Такой же широкой постановкой психологических вопросов отличается и труд В. Зеньковского, назвавшего свою книгу “Проблема психической причинности” (Киев, 1914). Вопрос касается того, можно ли понятие причинности, как его понимают физико-механические науки, переносить и в область психологии, а этот вопрос теснейшим образом связан с тем, какого взгляда придерживаться относительно сознания, т. е. есть ли сознание только формальное начало, или же ему принадлежит и активность; только в последнем случае можно говорить о психической активности. Г. Зеньковский дает сначала логико-психологический анализ понятия причинности, потом подробно разбирает взгляды современных психологов. Автор приходит к органическому пониманию психики и отвергает периферические теории душевной жизни, т. е. душевную атомистику, как она выразилась в ассоциационной школе. Каждый отдельный акт представляет собой работу души, имеющую свое основание в центре души, в субъекте.
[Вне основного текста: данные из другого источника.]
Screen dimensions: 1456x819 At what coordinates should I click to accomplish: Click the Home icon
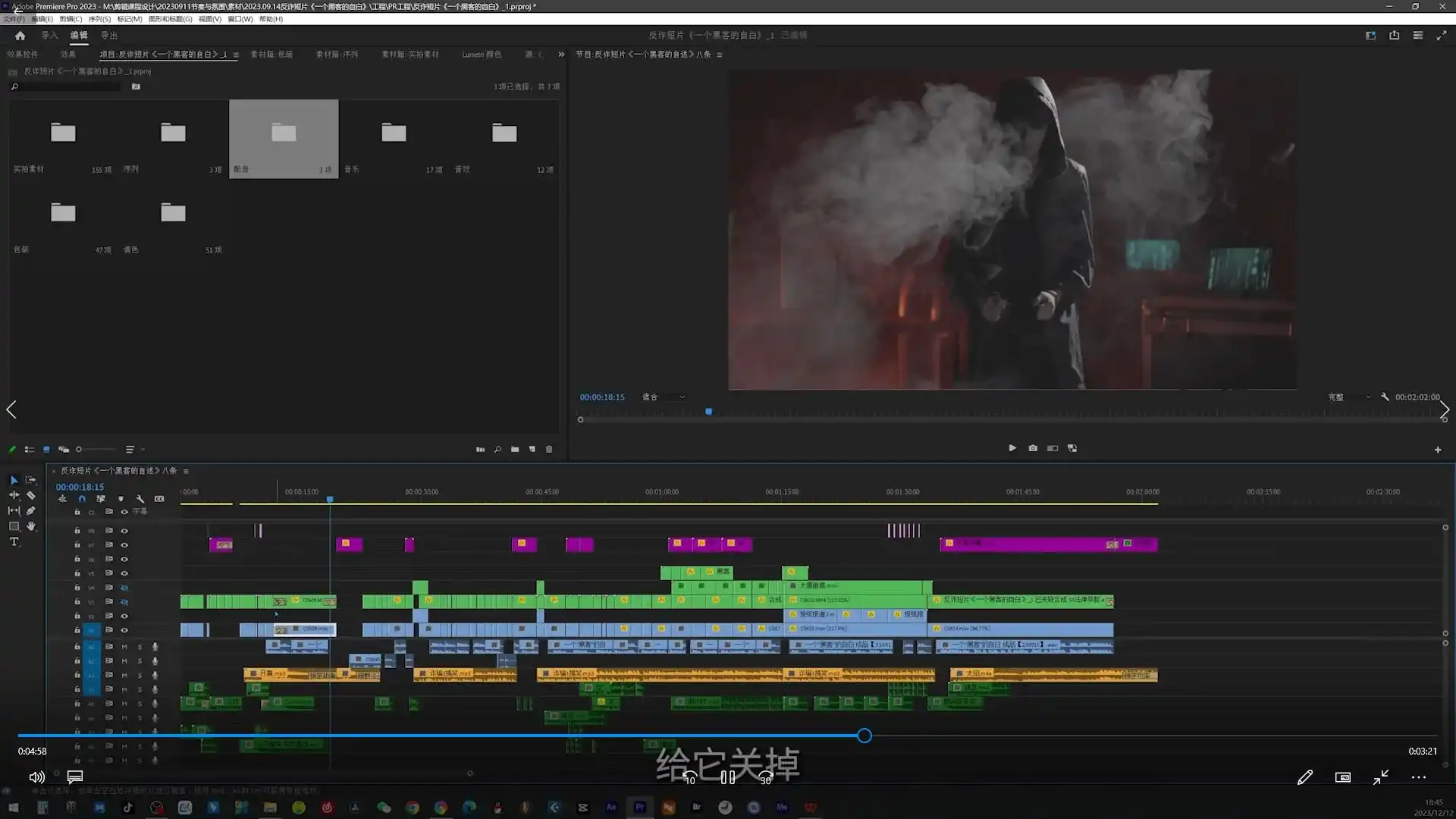tap(20, 36)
Отсюда получаются весьма интересные взгляды на свободу воли; сознание свободы непобедимо и есть факт непосредственного опыта. Как понятие отрицательное, свобода есть отсутствие физической принудительности, дающее место психической свободе. Борьба мотивов есть психологический факт, изучение которого способно открыть нам смысл сознания свободы. Каковы бы ни были итоги борьбы мотивов, они всегда детерминированы – либо реально, либо идеально. Выбор и свобода даны нам не в решении, а в том, каким путем направляем мы борьбу мотивов. Мы свободны лишь в выборе между иррациональным и рациональным мотивом. Зеньковский защищает идею относительной беспричинной свободы. Фундаментальное значение для психологии Зеньковский видит, как впрочем и большинство современных психологов, в различии акта и содержания души.
Итак, русская психологическая литература описала такой же круг, что и на западе. Началась она с умозрительных рассуждений о душе, приведших к тому, что самое существование души стали отрицать, потом психология без души и физиологическая психология стала экспериментальной и мало-помалу начала вбирать в себя вновь умозрительные элементы, подтвердив старое положение, что умозрение без эмпирии пусто, а эмпирия без умозрения слепа.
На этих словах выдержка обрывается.